A new bipartisan piece of legislation, the Homeland and Cyber Threat Act, seeks to amend the Foreign Sovereign Immunities Act (FSIA) to allow U.S. citizens to sue foreign governments for injuries sustained from foreign government-sponsored cyberattacks. As explained yesterday in an op-ed in The Hill from the bill’s sponsors, Reps. Jack Bergman (R-MI) and Andy Kim (D-NJ), the bill “carves out a cyberattack exception to the blanket immunity of foreign governments — including foreign officials, employees, or agents — provided by FSIA with regard to money damages sought by a national of the United States for personal injury, harm to reputation, or damage to or loss of property resulting from cyberattacks.”
The congressmen point out how, under extant law and federal courts’ interpretation of that law, foreign governments are generally immune from U.S. plaintiffs’ legal actions. Accordingly, the Homeland and Cyber Threat Act would close this legal safe harbor and endeavor to hold hostile foreign governments accountable for their destructive actions against American citizens. The congressmen argue that times have sufficiently changed since the passage of the FSIA so as to make necessary such a legislative tweak:
This legislation would go a long way towards providing much-needed legal protection to victims of foreign-sponsored cyberattacks. Foreign governments have been hacking into private data systems to influence politics and policy in the United States for a long time; it is time for Congress to enact a cyberattack exception to FSIA that protects the privacy and property of Americans. The bill would give victims of foreign-sponsored cyberattacks effective recourse to the courts for the first time, and it will hold foreign governments and their agents responsible for these harmful activities.
As of now, the bill has 10 cosponsors: Five Democrats and five Republicans apiece. The cosponsors include some notable far-left progressives, such as Rep. Sheila Jackson Lee (D-TX), and some notable hard-right conservatives, such as Rep. Matt Gaetz (R-FL).
The FSIA was passed in 1976, which was well before the commercial and popular rise of the Internet.
The new bill lists each of the following as foreign government-sponsored activities that could potentially justify a lawsuit, assuming also that a U.S. citizen has sustained “personal injury, harm to reputation, or damage to or loss of property”:
(1) Unauthorized access to or access exceeding authorization to a computer located in the United States.
(2) Unauthorized access to confidential, electronic stored information located in the United States.

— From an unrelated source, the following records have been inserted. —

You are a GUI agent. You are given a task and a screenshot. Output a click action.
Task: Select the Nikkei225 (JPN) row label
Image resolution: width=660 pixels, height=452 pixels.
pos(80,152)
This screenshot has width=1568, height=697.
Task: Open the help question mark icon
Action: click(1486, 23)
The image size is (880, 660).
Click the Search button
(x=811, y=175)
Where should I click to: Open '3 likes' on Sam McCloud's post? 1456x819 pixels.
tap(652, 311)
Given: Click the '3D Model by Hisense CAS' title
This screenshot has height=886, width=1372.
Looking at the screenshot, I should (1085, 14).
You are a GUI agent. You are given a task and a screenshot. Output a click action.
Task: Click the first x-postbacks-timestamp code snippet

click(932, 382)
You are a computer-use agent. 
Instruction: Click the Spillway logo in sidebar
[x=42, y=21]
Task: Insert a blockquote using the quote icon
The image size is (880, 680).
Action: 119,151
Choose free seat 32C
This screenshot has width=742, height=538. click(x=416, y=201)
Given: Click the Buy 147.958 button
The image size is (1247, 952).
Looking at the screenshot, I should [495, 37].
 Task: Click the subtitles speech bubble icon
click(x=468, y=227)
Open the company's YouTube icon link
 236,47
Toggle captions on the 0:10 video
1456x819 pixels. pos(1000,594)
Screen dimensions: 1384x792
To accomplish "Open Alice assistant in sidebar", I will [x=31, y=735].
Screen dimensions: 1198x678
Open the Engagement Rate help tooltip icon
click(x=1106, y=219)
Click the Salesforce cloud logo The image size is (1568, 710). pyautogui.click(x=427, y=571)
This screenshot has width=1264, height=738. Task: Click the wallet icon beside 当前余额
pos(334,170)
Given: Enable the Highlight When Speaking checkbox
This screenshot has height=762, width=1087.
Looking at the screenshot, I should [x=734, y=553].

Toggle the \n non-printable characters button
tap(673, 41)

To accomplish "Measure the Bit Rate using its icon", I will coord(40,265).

(3) The transmission of a program, information, code, or command to a computer located in the United States, which, as a result of such conduct, causes damage without authorization.
(4) The use, dissemination, or disclosure, without consent, of any information obtained by means of any activity described in paragraph (1), (2), or (3).
(5) The provision of material support or resources for any activity described in paragraph (1), (2), (3), or (4), including by an official, employee, or agent of such foreign state.
Truly bipartisan pieces of legislation are undoubtedly rare, in today’s Congress. But much like the issue of holding Big Tech accountable, it seems that the issue of holding hostile foreign governments accountable for cyberattacks could be another issue that gains bipartisan acclaim.